ATITUDES opostas do governo, em relação a problemas do mesmo gênero e semelhantes na gravidade, já o situam, por antecipação, como responsável pelas possíveis conseqüências em vidas que se anunciam nos dois casos -duas situações de conflito numeroso, propalada iminência e difícil controle depois de iniciados.
Na reserva indígena Raposa/Serra do Sol, uma cunha no extremo norte que encaixa solo brasileiro entre a Venezuela e a Guiana, os donos dos vastos arrozais e outras fazendas, apoiados por grande parte dos empregados (inclusive indígenas), já comprovam sua disposição de resistir com armas à retirada da área há muito ocupada ilegalmente. Na recente chegada da Polícia Federal para executar a expulsão, explosivos e coquetéis molotov foram acrescentados aos atos de resistência dos arrozeiros desde antes de homologada a reserva, em 1965. A outra parte do confronto não é menos inquietante.
A chefia do grupo de policiais não economiza clareza sobre sua determinação. Seus prazos, para tudo, são sempre curtos; as frases, de alcance extenso. "Têm que sair de qualquer maneira. A Polícia Federal está preparada para a guerra. Houve contatos para a saída, mas se eles estão plantando a guerra, vamos entrar na guerra, estamos preparados para a guerra". Nunca é perdida uma oportunidade da palavra guerra.
Mas por que essa determinação absurda do "de qualquer maneira", de "guerra", de tamanha urgência, e tão repentina, para um problema que se desenvolve há tanto tempo?
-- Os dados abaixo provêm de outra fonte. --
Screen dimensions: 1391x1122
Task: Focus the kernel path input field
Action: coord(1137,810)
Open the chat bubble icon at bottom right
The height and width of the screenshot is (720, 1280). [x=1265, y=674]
O ministro da Justiça, em princípio a origem das orientações maiores à Polícia Federal e à Força Nacional de Segurança, por certo sabe de outros meios de coerção para induzir a retirada dos não-indígenas. Com tanto a dizer e desdizer sobre o dossiê planaltino, Tarso Genro não mostrou nem a menor preocupação com os graves prenúncios e anúncios em Raposa/Serra do Sol. Passou assim o jamegão de sua responsabilidade pelo risco desatinado e, se houver, pelas conseqüências desnecessárias.
Os indígenas que integram a defesa dos patrões-fazendeiros não têm sequer a compreensão de que a retirada dos ocupantes ilegais lhes será favorável. Pensam, e dizem, no salário desgraçado que não mais receberão. Não lhes ocorre que poderão fazer para si, em suas terras, com ganho seu, o cultivo rentável que fazem para os fazendeiros nas imensas áreas desmatadas e, tudo indica, irrecuperáveis para a floresta. Esses índios fazem o maior número das pessoas sob risco na "guerra" prometida em Raposa/Serra do Sol, o seu chão legítimo e afinal legitimado.
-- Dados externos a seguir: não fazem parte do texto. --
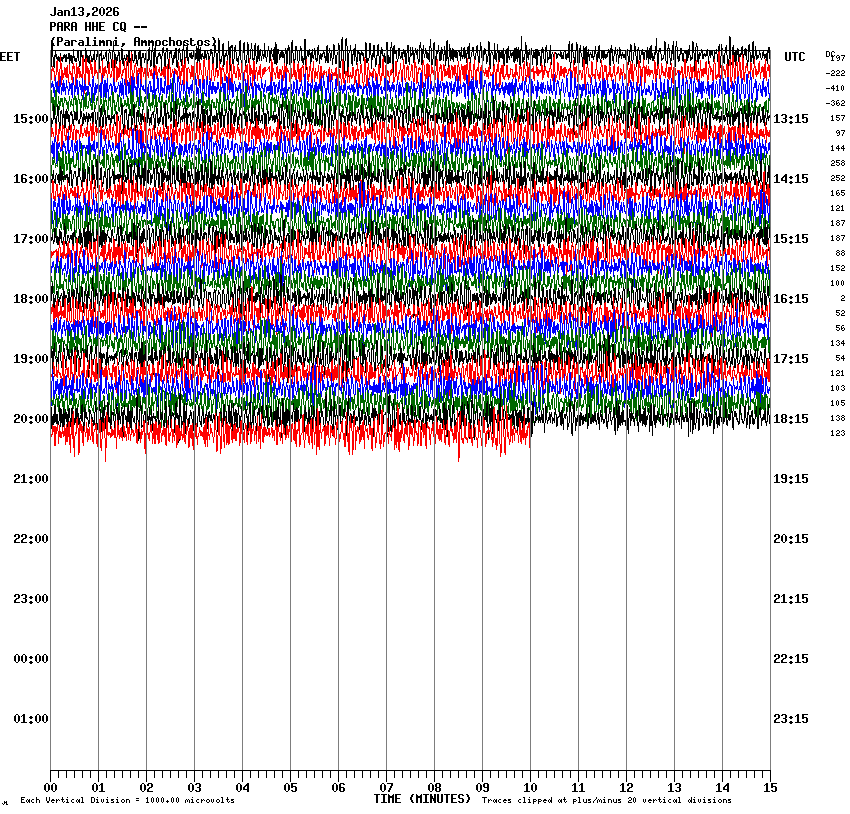This screenshot has height=814, width=850.
Task: Click the traces clipped footnote text
Action: coord(606,801)
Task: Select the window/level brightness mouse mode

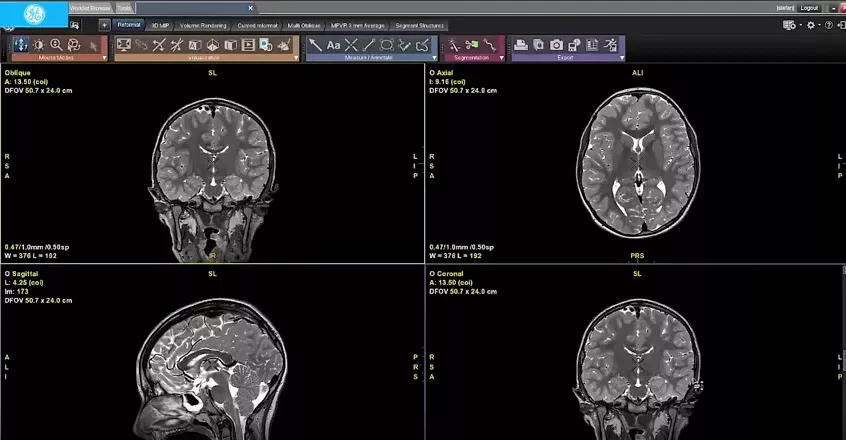Action: point(38,45)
Ainda na Amazônia, o que se sabe da situação na paraense Parauapebas é o agravamento de algumas constantes dos últimos anos, lá elevadas à ameaça de efeitos incontroláveis. Até ontem, constava estar a cidade envolvida por mais de mil integrantes do Movimento dos Trabalhadores Sem Terra e, por isso, em estado de grande temor, até com saída de refugiados. Nada do MST contra a cidade. Mas seu propósito de mais uma invasão de dependências da Vale, com outra interrupção da estrada de ferro de Carajás, torna previsível um quadro de violências entre o MST e a bem conhecida Polícia Militar do Pará. Engrossada, aliás, por "contingente especial de reforço" mandado a Parauapebas.
Lula mantém uma política particular do seu governo em relação ao MST. Mas a particularidade precisa de limites, inclusive convenientes ao MST. Deixar que se desenvolva uma situação de conflito em que o MST só pode ser o mais vitimado, é passividade perversa com os sem-terra. Da mesma maneira, se o MST questiona desapropriações e desocupações que atribui à Vale, é injustificável que o governo não acione os seus recursos de mediação e, se for mesmo o caso, de solução, evitando situações críticas. Entre elas, o desrespeito a decisões judiciais, que nas invasões agrárias o MST sempre procurou evitar.
As sucessivas ações contra a Vale são explicadas pelo MST como parte, também, da luta pela reestatização da empresa. Se acredita, de fato, na possibilidade de ver anulada a privatização, interromper ferrovias e ocupar dependências não são, por certo, métodos lúcidos e eficazes para o seu objetivo.
O excesso de determinação em Raposa/Serra do Sol e a omissão deliberada em Parauapebas são um jogo com vidas e mortes, de responsabilidades bem definidas.